Treat workflow retrieval as a later optimization. Needs a use case and implementation cleanup first. AWM's optional FAISS retrieval script is conceptually useful for selecting a small workflow subset, but the main runners use direct file injection, and the inspected semantic retrieval branch appears incomplete. The borrowable idea is "retrieve workflow blocks by task intent," not this exact implementation.
Trace-derived learning placement
Trace source. AWM qualifies as trace-derived learning. The raw signals are WebArena completed task trajectories in experiment.log, autoeval or ground-truth success signals, Mind2Web annotated training examples, and Mind2Web result JSON from prior runs.
Extraction. WebArena extraction filters to successful runs, parses thought/action blocks, removes malformed actions, deduplicates by template and abstract trajectory, and either writes concrete examples or prompts GPT to summarize reusable workflows.

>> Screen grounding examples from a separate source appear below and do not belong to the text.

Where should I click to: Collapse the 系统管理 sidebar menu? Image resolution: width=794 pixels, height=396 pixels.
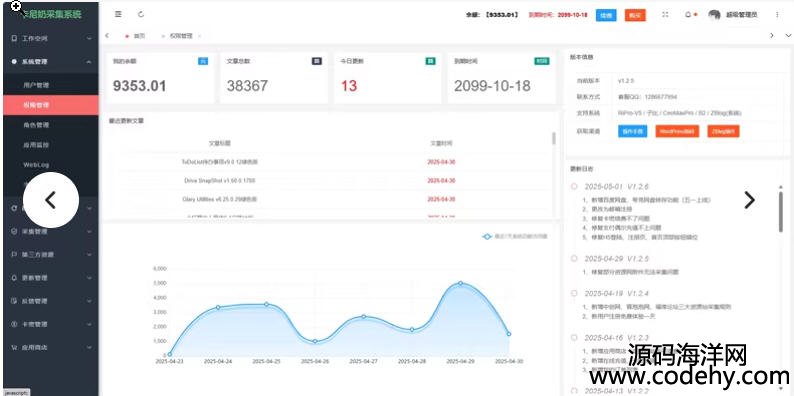point(51,61)
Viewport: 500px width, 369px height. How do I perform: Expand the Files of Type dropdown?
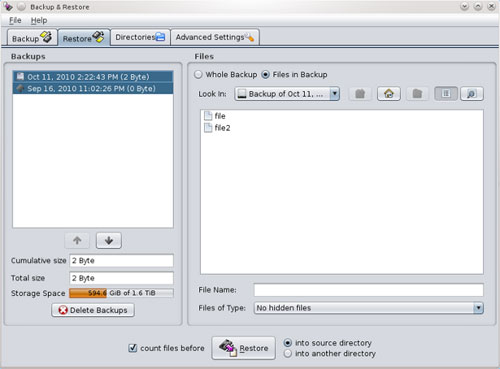point(369,308)
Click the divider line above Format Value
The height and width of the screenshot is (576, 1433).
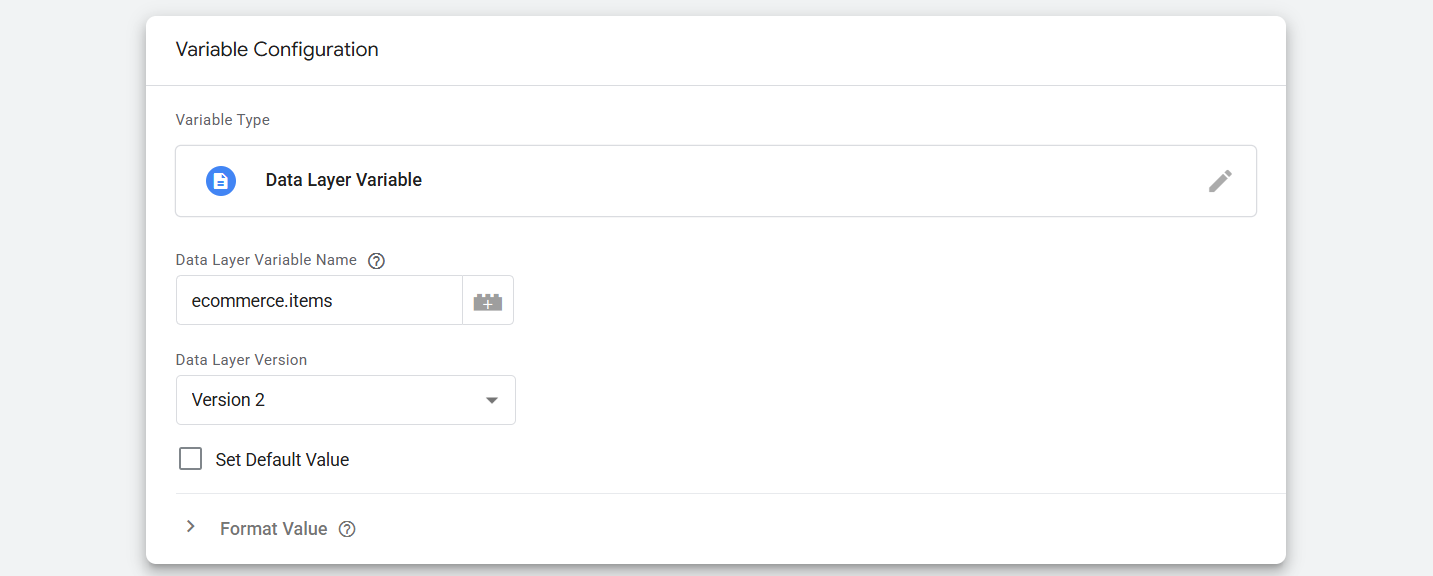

Mind2Web extraction formats annotated examples or prior run JSON, calls GPT with workflow-induction prompts, and filters generated text to the current website.
Storage substrate. Raw traces live in result directories, data JSON, and evaluator outputs. Distilled workflows live in repository-local .txt files under workflow/. Optional retrieval artifacts can be FAISS indexes saved by mind2web/workflow/retrieve.py, but that path is outside the main acting loop at this commit.
Representational form. Raw traces are mixed evidence: natural-language thoughts, observations, action strings, screenshots, scores, and JSON metrics. The distilled operative part is prose plus symbolic action syntax. No inspected path updates weights.
Lineage. Lineage is external and procedural rather than embedded. A user can infer that workflow/{website}.txt came from a particular data directory or result directory used by an induction command, but the workflow file does not record source IDs, extraction model, prompt version, evaluator, timestamp, or source block references. Regeneration is possible by rerunning scripts, but invalidation is not local to the artifact.
Behavioral authority. Raw trajectories and evaluator outputs are knowledge artifacts: they are evidence for induction and audit. The workflow file is a system-definition artifact when injected into WebArena's system prompt or Mind2Web's exemplar context, because it directly shapes which actions the agent should take.
Scope and timing. Scope is website-local and benchmark-local. Offline Mind2Web induction happens before test inference from training examples. Online Mind2Web induction happens between batches. WebArena induction happens after completed task runs, often one task at a time in the shipped pipeline.
Survey placement. On the trace-derived survey, AWM remains a trajectory-run readable-artifact learner. It strengthens the survey's "workflow prompt files" subtype: traces become reusable action procedures, not just reflections or facts. It also sharpens the maintenance-axis claim because AWM's workflow-file replacement is clearly weaker than ExpeL-style operation verbs or ACE-style counters, despite being more procedure-shaped than Dynamic Cheatsheet's single cheatsheet blob.
Curiosity Pass
The word "memory" is doing real work, but narrowly. The workflow file changes later action selection, so it is memory in the behavioral sense. It is not a general memory system: no write API, no query service, no lifecycle policy, and no durable evidence package inside the artifact.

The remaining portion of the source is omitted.